We will be doing a brief analysis on the dataset protein provided by the link https://raw.githubusercontent.com/pengdsci/sta321/main/ww02/w02-Protein_Supply_Quantity_Data.csv. This dataset includes the percentage of protein intake from different categories of food of countries all over the world, as well as obesity and COVID-19 data for these countries. In this week’s assignment, we will analyze one specific variable in this dataset by using two differing methods to construct a confidence interval for the mean of the sample for the chosen variable, and then we will compare the two confidence intervals. For my assignment, I chose the variable eggs.

2 Confidence Interval #1:

This confidence interval is constructed by taking the z-score of \(\frac{\alpha}{2}=0.025\) to construct a confidence interval of \([\bar{x}-Z_{\frac{\alpha}{2}}\cdot\frac{\sigma}{\sqrt{n}}, \bar{x}+Z_{\frac{\alpha}{2}}\cdot\frac{\sigma}{\sqrt{n}}]\) where \(\bar{x}\) is the sample mean, \(\sigma\) is the sample standard deviation, and \(n\) is the number of observation in the variable eggs. We will also make a histogram for the values in eggs.

LCL.95 UCL.95
1.043119 1.279816

3 Confidence Interval #2: Bootstrapping

The second confidence interval will be constructed through the bootstrapping sampling method. This will involve drawing from the same sample repeatedly with replacement to generate multiple samples, and then using the means of the samples generated to construct our confidence interval. We will also construct a histogram of the means of the samples generated in the bootstrapping process.

##     2.5%    97.5% 
## 1.050542 1.278106

4 Discussion

An examination of the two confidence intervals finds them very similar to each other.
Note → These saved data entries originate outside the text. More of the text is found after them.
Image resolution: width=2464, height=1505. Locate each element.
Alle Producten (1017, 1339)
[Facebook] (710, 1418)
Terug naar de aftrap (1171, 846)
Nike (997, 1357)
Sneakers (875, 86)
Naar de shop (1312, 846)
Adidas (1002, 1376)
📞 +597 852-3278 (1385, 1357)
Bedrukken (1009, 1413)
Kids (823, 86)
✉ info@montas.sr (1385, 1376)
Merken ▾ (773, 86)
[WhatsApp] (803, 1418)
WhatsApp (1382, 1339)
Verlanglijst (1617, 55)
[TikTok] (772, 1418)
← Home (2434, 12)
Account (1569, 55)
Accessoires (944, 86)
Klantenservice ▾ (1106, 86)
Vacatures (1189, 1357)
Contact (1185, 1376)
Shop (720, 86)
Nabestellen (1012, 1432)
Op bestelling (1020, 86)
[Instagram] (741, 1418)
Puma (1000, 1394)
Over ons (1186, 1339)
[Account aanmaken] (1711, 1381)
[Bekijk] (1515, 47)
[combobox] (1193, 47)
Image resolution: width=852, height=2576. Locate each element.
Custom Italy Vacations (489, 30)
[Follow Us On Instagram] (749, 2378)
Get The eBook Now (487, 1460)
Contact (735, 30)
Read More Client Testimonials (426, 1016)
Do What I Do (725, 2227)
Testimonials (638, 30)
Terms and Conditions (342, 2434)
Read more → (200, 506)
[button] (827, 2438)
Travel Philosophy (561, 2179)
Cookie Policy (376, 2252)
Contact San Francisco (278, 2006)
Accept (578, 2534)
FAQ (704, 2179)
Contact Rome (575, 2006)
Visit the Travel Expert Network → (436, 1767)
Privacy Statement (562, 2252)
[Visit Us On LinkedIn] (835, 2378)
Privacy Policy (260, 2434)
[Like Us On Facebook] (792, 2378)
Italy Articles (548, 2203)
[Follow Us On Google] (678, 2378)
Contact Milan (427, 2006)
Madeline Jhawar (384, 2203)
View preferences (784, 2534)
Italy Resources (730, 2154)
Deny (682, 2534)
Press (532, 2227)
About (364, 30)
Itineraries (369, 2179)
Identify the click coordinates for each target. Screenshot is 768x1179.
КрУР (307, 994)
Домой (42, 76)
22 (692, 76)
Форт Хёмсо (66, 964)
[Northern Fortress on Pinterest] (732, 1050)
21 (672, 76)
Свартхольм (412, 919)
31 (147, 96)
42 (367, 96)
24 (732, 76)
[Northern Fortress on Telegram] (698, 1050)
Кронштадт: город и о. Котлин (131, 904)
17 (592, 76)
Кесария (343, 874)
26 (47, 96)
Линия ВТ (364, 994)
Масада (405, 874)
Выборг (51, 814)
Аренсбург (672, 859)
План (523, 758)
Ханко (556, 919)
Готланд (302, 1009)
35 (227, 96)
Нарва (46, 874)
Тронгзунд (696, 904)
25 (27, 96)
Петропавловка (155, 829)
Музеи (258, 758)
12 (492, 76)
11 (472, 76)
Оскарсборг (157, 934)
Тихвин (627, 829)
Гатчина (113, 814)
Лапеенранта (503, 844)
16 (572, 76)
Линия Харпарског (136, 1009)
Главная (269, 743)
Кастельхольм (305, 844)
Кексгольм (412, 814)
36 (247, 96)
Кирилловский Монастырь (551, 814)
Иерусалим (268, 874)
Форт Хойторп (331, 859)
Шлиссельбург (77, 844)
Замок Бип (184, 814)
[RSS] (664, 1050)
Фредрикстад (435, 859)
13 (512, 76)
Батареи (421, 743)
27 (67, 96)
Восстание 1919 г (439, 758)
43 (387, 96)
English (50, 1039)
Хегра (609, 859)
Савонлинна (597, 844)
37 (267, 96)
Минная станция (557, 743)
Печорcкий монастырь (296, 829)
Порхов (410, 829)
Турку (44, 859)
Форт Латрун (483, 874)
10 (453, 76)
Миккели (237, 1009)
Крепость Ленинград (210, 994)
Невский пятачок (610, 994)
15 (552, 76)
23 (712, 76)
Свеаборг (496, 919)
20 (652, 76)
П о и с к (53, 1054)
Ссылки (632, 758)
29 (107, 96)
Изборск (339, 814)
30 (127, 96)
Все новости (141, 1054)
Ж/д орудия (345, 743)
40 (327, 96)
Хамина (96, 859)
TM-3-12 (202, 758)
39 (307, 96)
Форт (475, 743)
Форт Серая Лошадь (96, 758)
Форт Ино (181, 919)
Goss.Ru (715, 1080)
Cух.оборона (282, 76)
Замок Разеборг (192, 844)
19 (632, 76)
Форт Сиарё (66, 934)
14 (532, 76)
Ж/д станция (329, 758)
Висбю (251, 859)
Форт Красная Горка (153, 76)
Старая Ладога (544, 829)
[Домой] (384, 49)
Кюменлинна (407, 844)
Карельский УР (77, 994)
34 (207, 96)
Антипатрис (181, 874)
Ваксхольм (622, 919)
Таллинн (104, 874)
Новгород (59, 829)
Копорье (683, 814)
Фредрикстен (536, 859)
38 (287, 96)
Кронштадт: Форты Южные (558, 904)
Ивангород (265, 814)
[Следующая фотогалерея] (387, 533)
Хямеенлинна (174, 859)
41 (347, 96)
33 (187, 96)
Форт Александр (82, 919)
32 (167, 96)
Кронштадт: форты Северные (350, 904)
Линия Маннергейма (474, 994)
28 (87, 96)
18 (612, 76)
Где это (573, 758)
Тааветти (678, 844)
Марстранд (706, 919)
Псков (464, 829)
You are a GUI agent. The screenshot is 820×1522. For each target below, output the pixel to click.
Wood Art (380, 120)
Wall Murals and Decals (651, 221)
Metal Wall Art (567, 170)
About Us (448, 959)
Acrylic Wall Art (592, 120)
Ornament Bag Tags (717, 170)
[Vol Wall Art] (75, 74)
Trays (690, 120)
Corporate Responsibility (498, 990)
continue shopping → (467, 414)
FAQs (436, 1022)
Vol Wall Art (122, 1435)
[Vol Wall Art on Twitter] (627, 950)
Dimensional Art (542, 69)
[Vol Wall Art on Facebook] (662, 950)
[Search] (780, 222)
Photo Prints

The 95% confidence interval indicates that we are 95% confident that these intervals contain the true mean of the protein intake ascribed to eggs of different countries over the world. Because of the nature of the random sampling done in the bootstrapping process, there is some variability in the final bootstrap confidence interval.

When looking at the histograms, we find that the first histogram created of just the variable eggs from the protein dataset shows a distribution that is unimodal with right skew that is not symmetric. The second histogram of the means of the samples generated through the bootstrapping method shows a unimodal, relatively symmetric distribution.